Treatment Approaches in Non-Melanoma Skin Cancers - Episode 3
Drs Emerick and Bakst continue to speak on the data from the first clinical case scenario and highlight other treatment options.
Glenn J. Hanna, MD: Taking this example into account, is there a scenario or are there a couple of pearls you would comment on about patients who are not optimal for surgery? Are there any red flags you would say or any case features that would turn you away from a surgical approach in basal cell carcinoma?
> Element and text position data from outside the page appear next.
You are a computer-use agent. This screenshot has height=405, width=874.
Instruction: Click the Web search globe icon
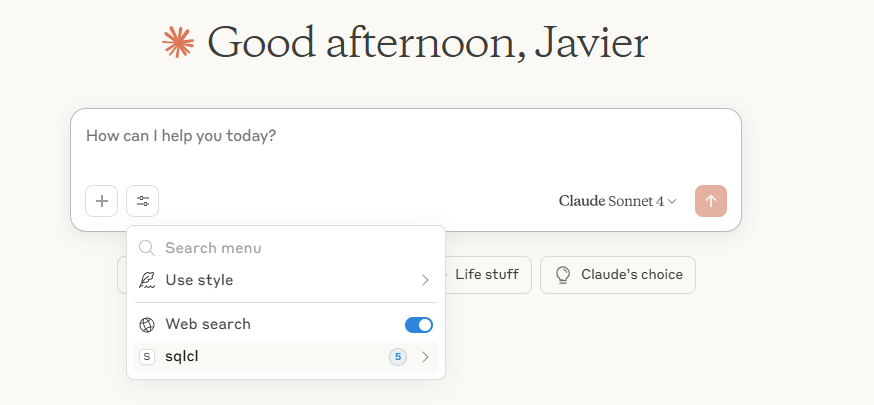147,325
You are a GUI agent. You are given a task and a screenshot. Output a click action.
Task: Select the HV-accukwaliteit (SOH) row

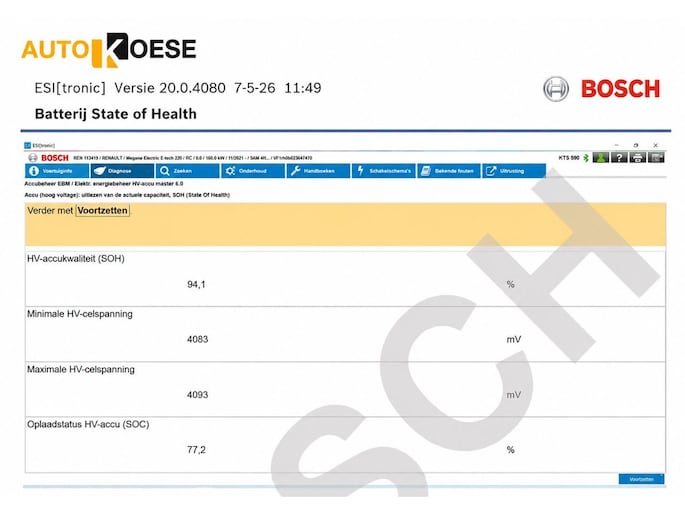[x=345, y=278]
Kevin Emerick, MD: We can think about cases that aren’t good for surgery from a tumor perspective and then from a patient perspective. From a tumor perspective, there are some basic principles we’ve always talked about in head and neck surgery. These extensive tumors on the scalp that end up going through bone and into the sagittal sinus, for example, are just not resectable, literally not resectable. Occasionally, some of these infiltrative tumors on the neck that are going to invade into great vessels, carotid in particular, or the posterior neck, we see invading down into that deep neck fascia, those are kind of our historical cases that can’t and shouldn’t be removed with surgery. But we can also apply a commonsense approach too, like someone who has a functioning eye…is someone who I don’t think of as being surgically resectable. Someone with a functioning facial nerve, where surgery is going to require transection of the facial nerve, is perhaps not a good surgical candidate in that way. Someone who has a functioning mouth, where a large resection of the lip, again, is not going to be functionally resectable. And then we can think about patient-related issues. By nature, many of these patients are not 72 years old, they are 88, they are 92. I saw a 103-year-old this week with a resectable tumor, and he’s highly functional. I don’t know if I should resect that tumor. That’s my starting point for thinking about some of these patients who are truly not surgically resectable.
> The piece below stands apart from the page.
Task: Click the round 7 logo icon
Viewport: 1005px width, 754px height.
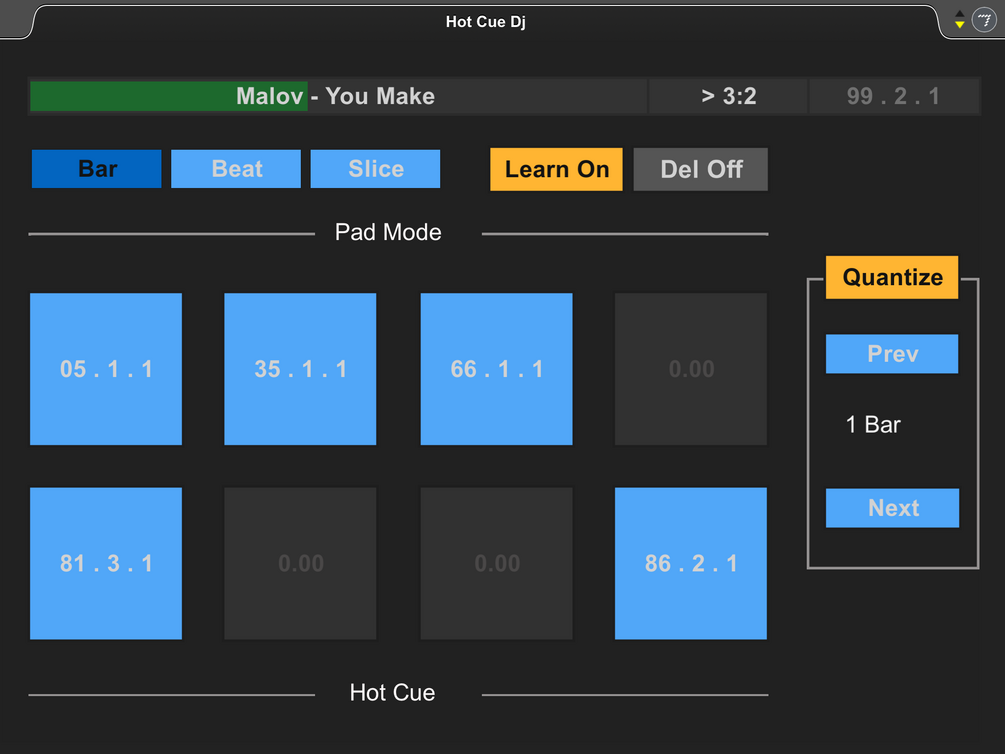Action: tap(984, 21)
Glenn J. Hanna, MD: Right. I’ll give Dr Bakst a chance before we move on to the next piece of the case to comment on, Rich, when would you think about radiation being appropriate, or maybe flipped the other way, when is it not appropriate? And when do you feel like a more systemic approach for basal cell is appropriate even in a locally advanced setting?
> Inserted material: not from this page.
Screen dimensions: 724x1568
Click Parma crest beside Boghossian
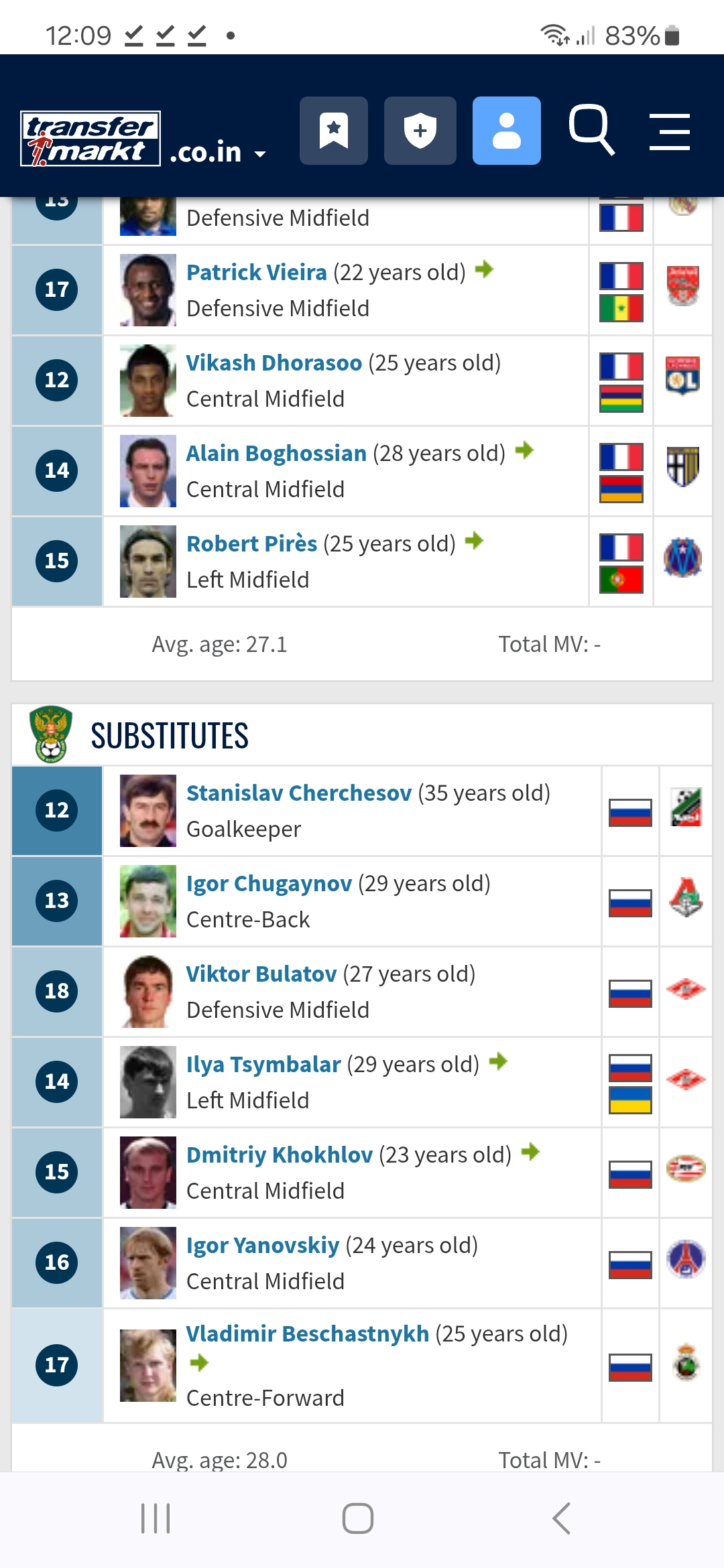(x=683, y=466)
Richard Bakst, MD: Yes, just to echo Dr Emerick’s comments, there’s certainly a threshold where surgery is not appropriate. The question becomes, when is radiation appropriate or not appropriate in those cases? In someone who’s had radiation, even if it’s just superficial orthovoltage, and it recurs, that may speak to a radio-resistant biology, and if it’s growing after that, that’s one level of concern. Young patients where you’re worried about long-term effects of radiation, that’s another area where there may be some concern. Disease that involves critical structures near the eye, where we’re worried about exceeding tolerance, that’s concerning. We do have tools like proton beam and other ways to deliver the radiation to try to spare those long-term toxicities. And then in patients who are just contraindicated to radiation, scleroderma, and other cases like that, we may consider starting with upfront systemic there.
This transcript has been edited for clarity.